At the University of Massachusetts John W. Olver Design Building, AIA COTE Award Top 2020 winner, we developed the first major academic building built from mass timber, a new technology that allows for long floor spans and larger buildings to be able to be built with a wood structure. Wood has half the embodied energy of steel and one quarter the embodied energy of concrete making it a viable alternative for the construction industry. With the carbon sequestration properties of wood, the Design Building removes 2,681 metric tons of carbon from the atmosphere. Comprehensive life cycle analysis by the Athena Institute evaluated the complete energy used by the building –production, transportation, construction, maintenance and demolition – and found mass timber construction reduced carbon emissions by 13%, CFCs by 10% and non-renewable energy use by 15% compared to conventional construction.
AIA COTE Award Top 2020, LEED GOLD Certified
AIA 2030 Commitment
PEUI: 54.30
67.09 % energy reduction
Design quality begins with understanding the context. Harvard University’s District Energy Facility was originally conceived as means of enhancing resilience across the expanded Harvard Allston campus. The Boston region is vulnerable to sea level rise and storm surge flooding; a climate resiliency pilot study revealed future flooding would pose significant risk to basement mechanical equipment. By centralizing campus heating and cooling into the DEF and raising the systems 3-4 feet above grade, the entire campus is better able to withstand future storm surges.

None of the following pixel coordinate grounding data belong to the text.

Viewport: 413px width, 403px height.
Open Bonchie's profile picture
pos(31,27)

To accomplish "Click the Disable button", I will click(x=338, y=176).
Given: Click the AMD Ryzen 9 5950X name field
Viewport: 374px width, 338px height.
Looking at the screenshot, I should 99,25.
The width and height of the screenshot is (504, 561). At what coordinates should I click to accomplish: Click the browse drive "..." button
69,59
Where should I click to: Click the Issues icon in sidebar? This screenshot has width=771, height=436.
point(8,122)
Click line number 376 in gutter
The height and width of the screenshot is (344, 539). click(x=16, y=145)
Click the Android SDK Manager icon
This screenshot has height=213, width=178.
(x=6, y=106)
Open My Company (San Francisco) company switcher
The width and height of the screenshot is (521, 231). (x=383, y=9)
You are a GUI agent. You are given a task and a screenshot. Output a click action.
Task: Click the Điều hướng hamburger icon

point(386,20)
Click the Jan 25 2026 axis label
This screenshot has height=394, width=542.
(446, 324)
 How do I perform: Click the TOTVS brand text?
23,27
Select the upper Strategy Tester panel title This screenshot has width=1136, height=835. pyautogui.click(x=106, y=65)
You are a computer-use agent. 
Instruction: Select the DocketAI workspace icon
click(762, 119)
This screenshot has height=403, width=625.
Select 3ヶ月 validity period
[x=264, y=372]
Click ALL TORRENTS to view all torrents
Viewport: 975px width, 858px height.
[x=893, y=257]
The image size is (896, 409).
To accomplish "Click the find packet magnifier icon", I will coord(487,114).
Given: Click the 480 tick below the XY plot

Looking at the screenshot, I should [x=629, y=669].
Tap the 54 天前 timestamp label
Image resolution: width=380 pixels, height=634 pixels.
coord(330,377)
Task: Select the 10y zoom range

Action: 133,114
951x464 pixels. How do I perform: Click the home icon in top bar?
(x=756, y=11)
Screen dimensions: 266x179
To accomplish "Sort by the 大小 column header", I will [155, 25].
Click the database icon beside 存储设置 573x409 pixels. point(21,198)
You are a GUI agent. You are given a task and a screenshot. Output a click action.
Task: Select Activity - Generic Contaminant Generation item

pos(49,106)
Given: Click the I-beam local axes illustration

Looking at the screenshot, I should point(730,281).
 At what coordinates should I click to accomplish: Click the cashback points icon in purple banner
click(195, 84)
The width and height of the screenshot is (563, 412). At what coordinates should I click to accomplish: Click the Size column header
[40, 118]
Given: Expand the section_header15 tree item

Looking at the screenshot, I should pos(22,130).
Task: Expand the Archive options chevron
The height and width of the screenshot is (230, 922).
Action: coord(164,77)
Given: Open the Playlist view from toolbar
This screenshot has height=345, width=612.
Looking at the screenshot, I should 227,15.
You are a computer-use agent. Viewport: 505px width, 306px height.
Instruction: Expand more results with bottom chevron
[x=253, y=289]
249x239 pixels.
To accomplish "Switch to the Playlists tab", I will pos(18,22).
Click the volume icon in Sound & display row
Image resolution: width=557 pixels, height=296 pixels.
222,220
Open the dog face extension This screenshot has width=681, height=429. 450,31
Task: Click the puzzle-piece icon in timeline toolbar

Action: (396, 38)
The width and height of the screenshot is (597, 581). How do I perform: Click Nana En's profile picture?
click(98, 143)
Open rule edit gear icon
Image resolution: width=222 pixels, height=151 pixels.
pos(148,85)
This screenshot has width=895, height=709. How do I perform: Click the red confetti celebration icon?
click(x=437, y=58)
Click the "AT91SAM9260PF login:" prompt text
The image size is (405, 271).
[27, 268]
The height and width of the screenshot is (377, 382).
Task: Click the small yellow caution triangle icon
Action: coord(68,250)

As the first operational building on the new Allston campus, DEF carries the responsibility of high standard of quality, design, and sustainable practice. Occupying a previously deserted railyard, the project introduces native vegetation and water management to activate the area’s biodiversity and minimize stormwater runoff. Resiliency, flexibility and innovation are key goals for the design to transition to a fossil-fuel-free future, withstand climate impacts including storm surge flooding, and provide a reliable, resilient source of heating, cooling, and electricity to the buildings on the Allston campus. A thermal energy storage tank with a 13,400 ton-hour capacity permits off-peak energy use for chilled water generation with significant cost savings.
DEF - AIA 2030 Commitment
% energy reduction
We are designers, advocates, and educators. Our built work extends opportunity and support to those who may need it most. Since 1995, we have worked with the Boys & Girls Club of Boston to provide enriching community spaces throughout underserved areas of the city. Our pro-bono work further extends to Steps Academy Africa and Small Steps for Compassion Orphanage. Our support for equity, diversity & inclusion extends beyond our office. LWA was an early support of Girl UNinterrupted, a national research and advocacy project that promotes gender equity within the architecture profession.
Equity, diversity and inclusion are intrinsic to our practice. This translates directly to a collaborative relationship with our clients as well. For us, inclusion also means a collaborative work style with our client and the approach that together we can create something that is greater than designing alone.
We take great pride in the diversity of our practice. Leers Weinzapfel Associates is a majority women-owned firm, created in 1981 by founding principals Andrea Leers and Jane Weinzapfel and later joined by Principals Josiah Stevenson, Tom Chung and Ashley Rao. With architectural staff from around the world, there is a more vibrant interchange of ideas with an infusion of diverse viewpoints and fluidity of approaches.